--- Material for this task Enclosed Below ---

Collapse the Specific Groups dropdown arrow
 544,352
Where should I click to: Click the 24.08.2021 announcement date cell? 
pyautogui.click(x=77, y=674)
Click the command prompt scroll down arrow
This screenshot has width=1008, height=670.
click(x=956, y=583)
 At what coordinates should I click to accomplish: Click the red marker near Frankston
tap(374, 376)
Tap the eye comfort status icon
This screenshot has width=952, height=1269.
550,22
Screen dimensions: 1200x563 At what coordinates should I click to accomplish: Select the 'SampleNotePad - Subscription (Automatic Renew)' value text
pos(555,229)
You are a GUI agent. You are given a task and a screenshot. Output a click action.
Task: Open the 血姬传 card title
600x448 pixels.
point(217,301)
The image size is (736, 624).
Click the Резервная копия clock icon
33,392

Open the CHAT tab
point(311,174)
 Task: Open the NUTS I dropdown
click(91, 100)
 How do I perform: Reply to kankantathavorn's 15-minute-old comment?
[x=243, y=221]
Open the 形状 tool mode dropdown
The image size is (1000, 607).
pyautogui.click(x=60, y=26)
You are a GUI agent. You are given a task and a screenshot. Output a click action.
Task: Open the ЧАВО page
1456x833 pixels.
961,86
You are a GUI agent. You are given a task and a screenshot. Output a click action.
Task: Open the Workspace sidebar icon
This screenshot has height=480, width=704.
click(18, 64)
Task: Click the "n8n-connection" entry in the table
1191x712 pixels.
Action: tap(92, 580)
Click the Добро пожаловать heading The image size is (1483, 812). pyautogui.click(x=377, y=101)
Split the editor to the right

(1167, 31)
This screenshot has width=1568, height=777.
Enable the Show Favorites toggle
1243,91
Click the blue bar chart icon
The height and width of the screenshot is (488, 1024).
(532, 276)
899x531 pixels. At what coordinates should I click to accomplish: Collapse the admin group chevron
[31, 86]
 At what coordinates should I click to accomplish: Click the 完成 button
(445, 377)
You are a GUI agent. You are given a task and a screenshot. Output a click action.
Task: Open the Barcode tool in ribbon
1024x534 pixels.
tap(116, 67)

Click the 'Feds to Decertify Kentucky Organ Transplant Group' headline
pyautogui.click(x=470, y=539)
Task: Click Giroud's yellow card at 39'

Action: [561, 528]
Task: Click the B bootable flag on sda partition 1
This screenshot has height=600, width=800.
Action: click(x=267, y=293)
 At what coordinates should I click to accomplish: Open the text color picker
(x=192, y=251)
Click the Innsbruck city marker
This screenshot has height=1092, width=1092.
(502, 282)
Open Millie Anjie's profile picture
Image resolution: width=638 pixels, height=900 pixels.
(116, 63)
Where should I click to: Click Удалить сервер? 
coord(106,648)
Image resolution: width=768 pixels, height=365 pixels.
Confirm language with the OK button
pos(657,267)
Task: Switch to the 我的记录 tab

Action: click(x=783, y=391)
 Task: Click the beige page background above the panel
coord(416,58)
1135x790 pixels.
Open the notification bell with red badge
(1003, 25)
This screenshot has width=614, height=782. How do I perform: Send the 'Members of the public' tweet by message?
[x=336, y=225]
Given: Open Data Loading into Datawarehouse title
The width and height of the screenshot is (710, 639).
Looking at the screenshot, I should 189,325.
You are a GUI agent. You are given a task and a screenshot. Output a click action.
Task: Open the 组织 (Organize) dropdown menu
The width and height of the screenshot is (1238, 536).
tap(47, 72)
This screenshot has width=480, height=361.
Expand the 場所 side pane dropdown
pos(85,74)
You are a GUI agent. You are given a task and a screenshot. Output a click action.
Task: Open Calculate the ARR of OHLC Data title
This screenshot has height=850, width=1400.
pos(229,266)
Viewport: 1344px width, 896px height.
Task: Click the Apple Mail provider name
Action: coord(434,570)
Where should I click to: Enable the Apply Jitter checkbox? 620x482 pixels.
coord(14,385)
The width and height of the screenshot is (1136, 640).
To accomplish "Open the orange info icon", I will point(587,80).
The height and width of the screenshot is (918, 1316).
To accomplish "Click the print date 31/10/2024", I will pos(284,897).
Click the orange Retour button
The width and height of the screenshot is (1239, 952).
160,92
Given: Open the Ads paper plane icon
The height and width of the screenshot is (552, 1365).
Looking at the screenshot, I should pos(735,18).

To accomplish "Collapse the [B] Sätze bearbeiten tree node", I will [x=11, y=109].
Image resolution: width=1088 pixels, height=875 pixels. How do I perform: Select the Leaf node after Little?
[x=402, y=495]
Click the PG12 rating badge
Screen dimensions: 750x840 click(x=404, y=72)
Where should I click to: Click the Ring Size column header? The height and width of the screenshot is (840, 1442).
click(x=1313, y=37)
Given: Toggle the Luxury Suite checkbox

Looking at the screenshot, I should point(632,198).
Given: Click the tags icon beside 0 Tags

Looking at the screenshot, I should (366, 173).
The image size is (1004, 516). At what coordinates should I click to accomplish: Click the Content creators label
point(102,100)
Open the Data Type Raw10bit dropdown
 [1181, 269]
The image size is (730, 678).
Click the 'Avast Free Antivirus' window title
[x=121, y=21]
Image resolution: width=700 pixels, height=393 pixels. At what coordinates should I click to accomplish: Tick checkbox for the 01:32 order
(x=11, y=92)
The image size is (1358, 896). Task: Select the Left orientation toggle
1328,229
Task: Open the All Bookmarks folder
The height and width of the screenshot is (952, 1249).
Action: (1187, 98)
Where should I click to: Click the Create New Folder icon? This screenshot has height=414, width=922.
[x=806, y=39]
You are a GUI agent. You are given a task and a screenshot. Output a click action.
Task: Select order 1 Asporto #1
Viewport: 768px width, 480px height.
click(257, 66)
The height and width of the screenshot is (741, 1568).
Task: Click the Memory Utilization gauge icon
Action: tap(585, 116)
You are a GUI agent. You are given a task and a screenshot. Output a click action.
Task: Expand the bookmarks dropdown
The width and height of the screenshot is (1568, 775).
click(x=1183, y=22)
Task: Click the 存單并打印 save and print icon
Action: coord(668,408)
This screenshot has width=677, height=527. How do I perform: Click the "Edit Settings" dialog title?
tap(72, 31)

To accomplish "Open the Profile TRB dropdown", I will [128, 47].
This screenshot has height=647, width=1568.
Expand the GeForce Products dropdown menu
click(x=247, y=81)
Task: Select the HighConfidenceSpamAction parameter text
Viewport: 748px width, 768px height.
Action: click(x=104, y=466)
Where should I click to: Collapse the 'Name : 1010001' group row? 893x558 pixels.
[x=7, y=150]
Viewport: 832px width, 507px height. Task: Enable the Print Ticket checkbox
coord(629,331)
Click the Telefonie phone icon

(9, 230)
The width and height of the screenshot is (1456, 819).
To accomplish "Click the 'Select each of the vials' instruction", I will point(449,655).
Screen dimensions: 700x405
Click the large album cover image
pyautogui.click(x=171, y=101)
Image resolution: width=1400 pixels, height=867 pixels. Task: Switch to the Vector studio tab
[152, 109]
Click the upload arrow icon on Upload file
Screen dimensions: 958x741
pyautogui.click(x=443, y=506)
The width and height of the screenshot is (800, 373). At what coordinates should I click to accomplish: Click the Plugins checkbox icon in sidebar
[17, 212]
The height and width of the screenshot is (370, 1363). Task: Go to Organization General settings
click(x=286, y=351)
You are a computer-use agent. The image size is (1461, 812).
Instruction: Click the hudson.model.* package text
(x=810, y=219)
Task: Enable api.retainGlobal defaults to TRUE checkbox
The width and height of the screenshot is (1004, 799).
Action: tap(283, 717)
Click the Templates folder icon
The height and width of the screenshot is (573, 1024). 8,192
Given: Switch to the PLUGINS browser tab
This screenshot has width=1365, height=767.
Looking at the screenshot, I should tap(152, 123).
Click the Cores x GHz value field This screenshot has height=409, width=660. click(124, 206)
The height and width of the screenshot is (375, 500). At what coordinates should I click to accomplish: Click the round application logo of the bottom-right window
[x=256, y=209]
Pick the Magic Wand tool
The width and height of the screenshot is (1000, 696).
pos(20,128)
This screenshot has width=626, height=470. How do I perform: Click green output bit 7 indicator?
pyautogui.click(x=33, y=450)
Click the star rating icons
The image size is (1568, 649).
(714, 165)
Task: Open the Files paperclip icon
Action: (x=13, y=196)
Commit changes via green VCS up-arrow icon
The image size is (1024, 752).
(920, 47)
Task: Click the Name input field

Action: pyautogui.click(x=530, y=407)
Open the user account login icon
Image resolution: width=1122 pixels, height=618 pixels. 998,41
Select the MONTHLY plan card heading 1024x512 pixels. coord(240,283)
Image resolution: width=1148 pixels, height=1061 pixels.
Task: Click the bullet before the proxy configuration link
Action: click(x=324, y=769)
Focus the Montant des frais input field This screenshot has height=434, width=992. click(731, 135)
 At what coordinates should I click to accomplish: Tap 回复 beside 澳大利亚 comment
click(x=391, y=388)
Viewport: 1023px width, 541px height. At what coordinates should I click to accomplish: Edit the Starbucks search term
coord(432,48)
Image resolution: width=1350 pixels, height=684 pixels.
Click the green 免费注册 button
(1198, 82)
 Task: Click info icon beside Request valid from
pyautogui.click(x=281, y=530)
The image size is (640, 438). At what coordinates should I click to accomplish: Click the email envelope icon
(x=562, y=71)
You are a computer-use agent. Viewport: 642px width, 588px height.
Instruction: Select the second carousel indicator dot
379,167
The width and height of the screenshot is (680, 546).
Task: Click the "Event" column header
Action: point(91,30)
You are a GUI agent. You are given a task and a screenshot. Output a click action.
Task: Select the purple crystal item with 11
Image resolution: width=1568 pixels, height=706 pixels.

--- End of Enclosed Material for this task ---

Task to carry out » Could you restate word for word the lines above, from the one that contains "Task: Open the 组织 (Organize) dropdown menu" through the one that contains "Given: Open the Ads paper plane icon", and no others?

Problem solution »
Task: Open the 组织 (Organize) dropdown menu
The width and height of the screenshot is (1238, 536).
tap(47, 72)
This screenshot has width=480, height=361.
Expand the 場所 side pane dropdown
pos(85,74)
You are a GUI agent. You are given a task and a screenshot. Output a click action.
Task: Open Calculate the ARR of OHLC Data title
This screenshot has height=850, width=1400.
pos(229,266)
Viewport: 1344px width, 896px height.
Task: Click the Apple Mail provider name
Action: coord(434,570)
Where should I click to: Enable the Apply Jitter checkbox? 620x482 pixels.
coord(14,385)
The width and height of the screenshot is (1136, 640).
To accomplish "Open the orange info icon", I will point(587,80).
The height and width of the screenshot is (918, 1316).
To accomplish "Click the print date 31/10/2024", I will pos(284,897).
Click the orange Retour button
The width and height of the screenshot is (1239, 952).
160,92
Given: Open the Ads paper plane icon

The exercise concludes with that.